Due anni e mezzo, ma un amore indissolubile e vero quello che lega Patrice Evra alla Juventus. Il francese non ha mai perso occasione per sottolineare il legame con i colori bianconeri. Il suo arrivo nell’estate del 2014 è stato accolto con entusiasmo dai tifosi bianconeri, aprendo anni ricchi di campioni e calciatori dalla spiccata personalità che hanno contribuito a vittorie e trofei. A distanza di anni, l’amore è rimasto immutato, con “Zio Pat” sempre un idolo eccentrico ma anche simbolo di una Juventus lontana da quella attuale. Patrice Evra ha postato un messaggio a dodici anni esatti dal suo arrivo a Torino che non è di certo passato inosservato, in cui richiama a quei valori (un po’ dimenticati) e quell’umiltà che ha reso grande la Vecchia Signora.

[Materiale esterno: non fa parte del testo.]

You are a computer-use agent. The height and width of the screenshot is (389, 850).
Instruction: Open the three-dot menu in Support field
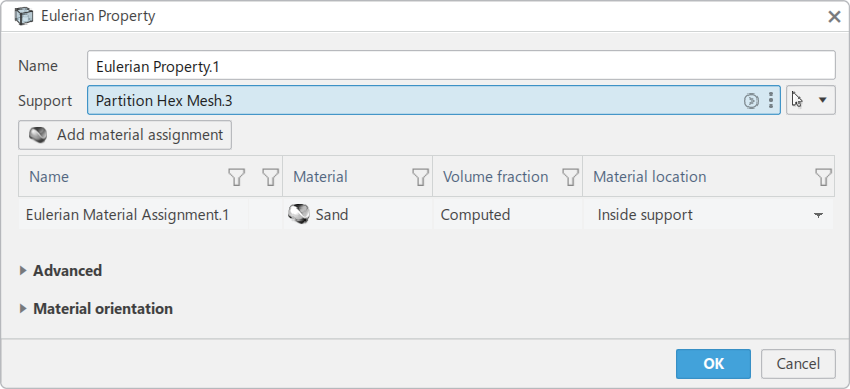click(x=771, y=101)
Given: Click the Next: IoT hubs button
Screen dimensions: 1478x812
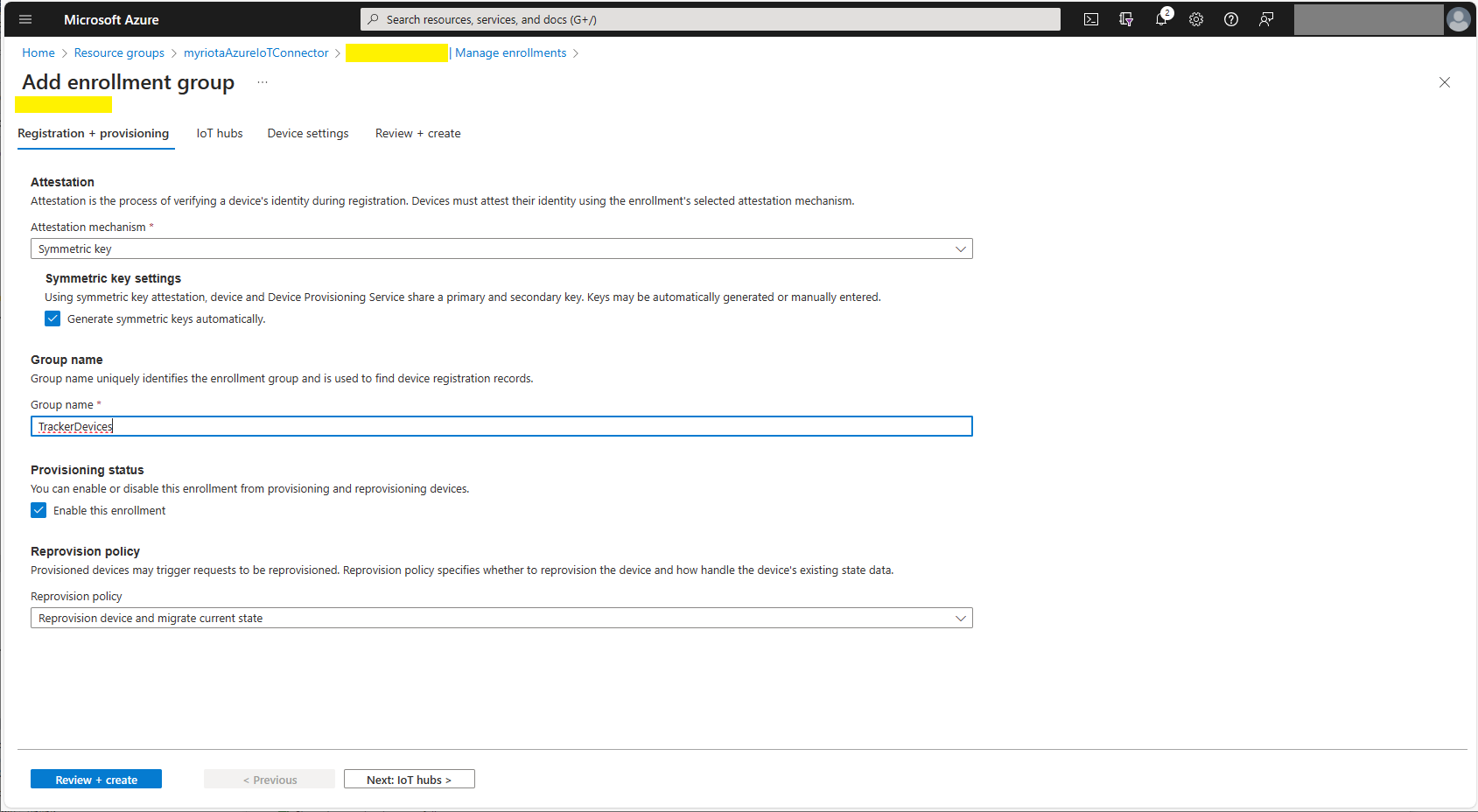Looking at the screenshot, I should (x=409, y=780).
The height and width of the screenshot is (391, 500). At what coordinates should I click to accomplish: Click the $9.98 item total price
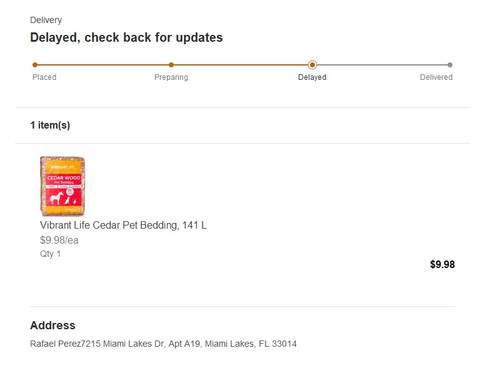point(442,264)
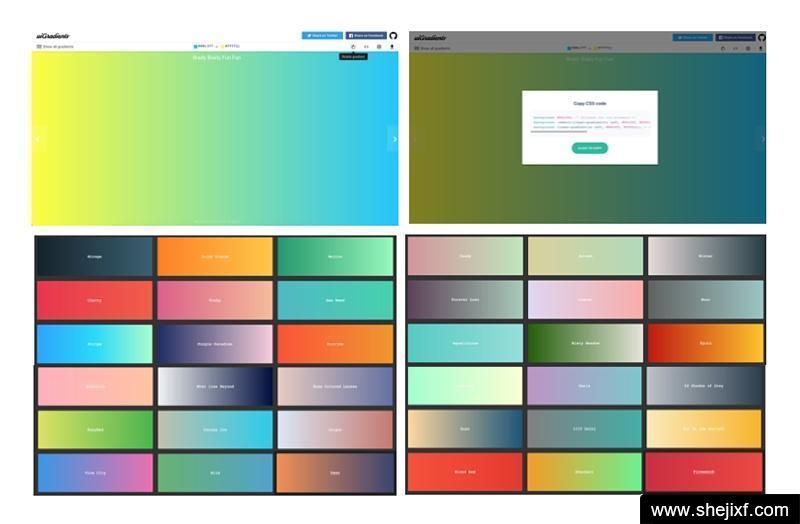
Task: Click the uiGradients logo in left header
Action: coord(51,35)
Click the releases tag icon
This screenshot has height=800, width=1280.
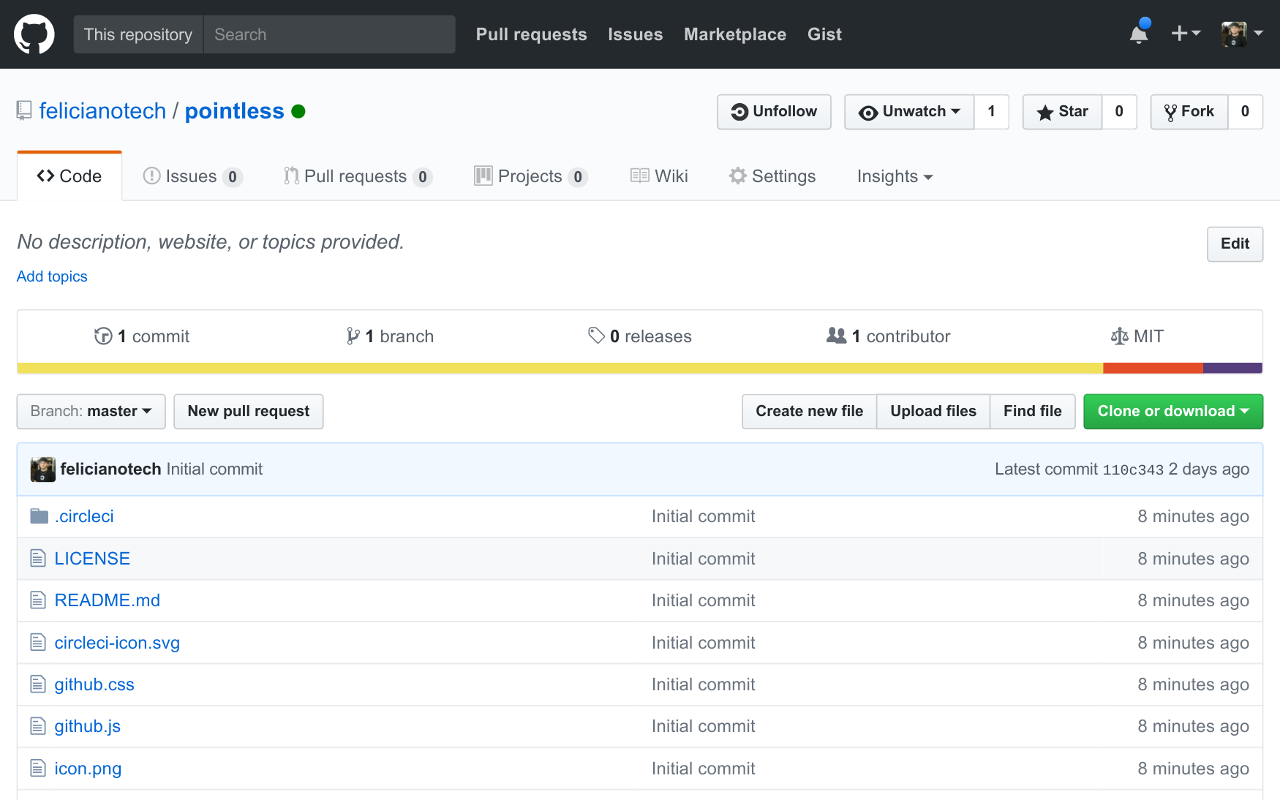597,336
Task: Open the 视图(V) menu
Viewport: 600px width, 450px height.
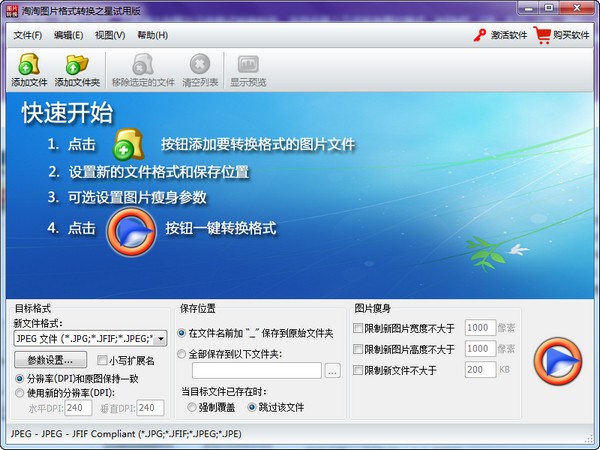Action: (110, 36)

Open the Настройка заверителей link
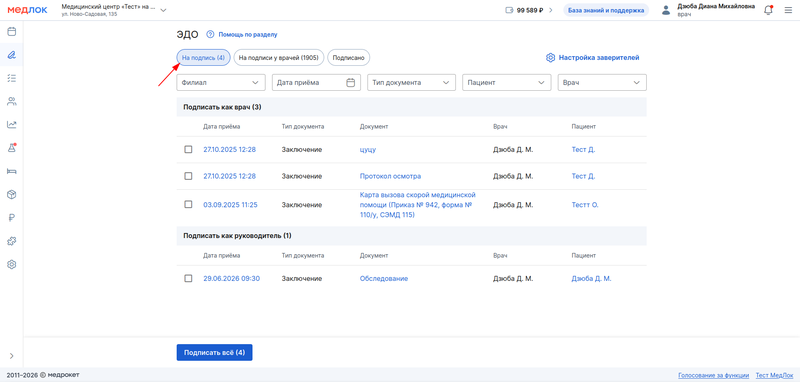(592, 58)
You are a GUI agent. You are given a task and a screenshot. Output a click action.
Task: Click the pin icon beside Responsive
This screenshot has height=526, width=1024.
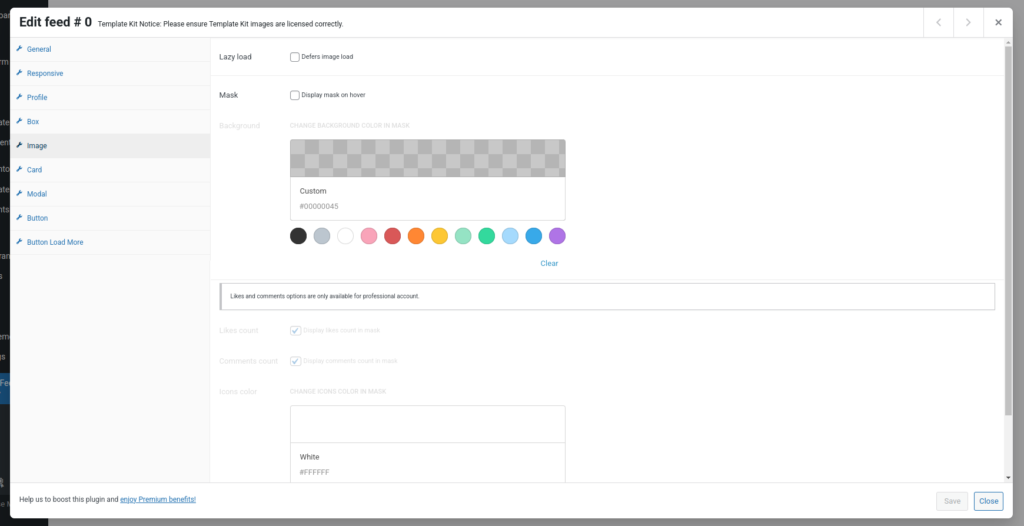pos(18,73)
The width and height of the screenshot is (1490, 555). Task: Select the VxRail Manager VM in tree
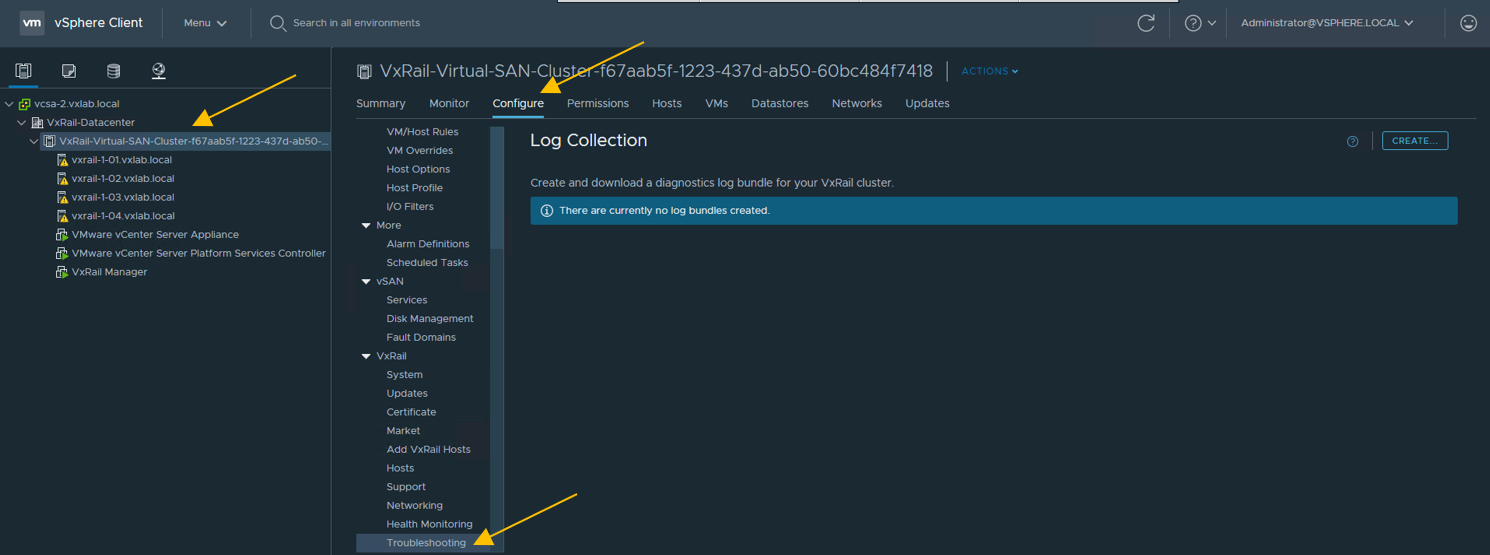click(109, 272)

Evra e quelle parole da juventino vero
“Le mie prime parole da vero gobbo”, così inizia il video pubblicato da Evra su Instagram. Esattamente dodici anni fa, iniziava la sua avventura in bianconero. Da campione affermato e che aveva vinto tutto al Manchester United, l’allora trentatreenne francese era sbarcato in Italia con ambizione e umiltà. E adesso, con una Juventus in affanno, ha voluto lanciare un messaggio chiaro e diretto: bisogna ritrovare quei valori che hanno reso la Vecchia Signora una delle squadra più vincenti in Italia e nel mondo.
“Un messaggio per la nuova generazione: poche parole, ma dovete assumervele, lavorare duro e soprattutto sudare la maglia in campo. Ringrazierò per sempre tutto il popolo juventino e tutta l’Italia per l’amore che mi avete dato. Grazie”, ha scritto, chiudendo con due cuori, uno bianco e uno nero.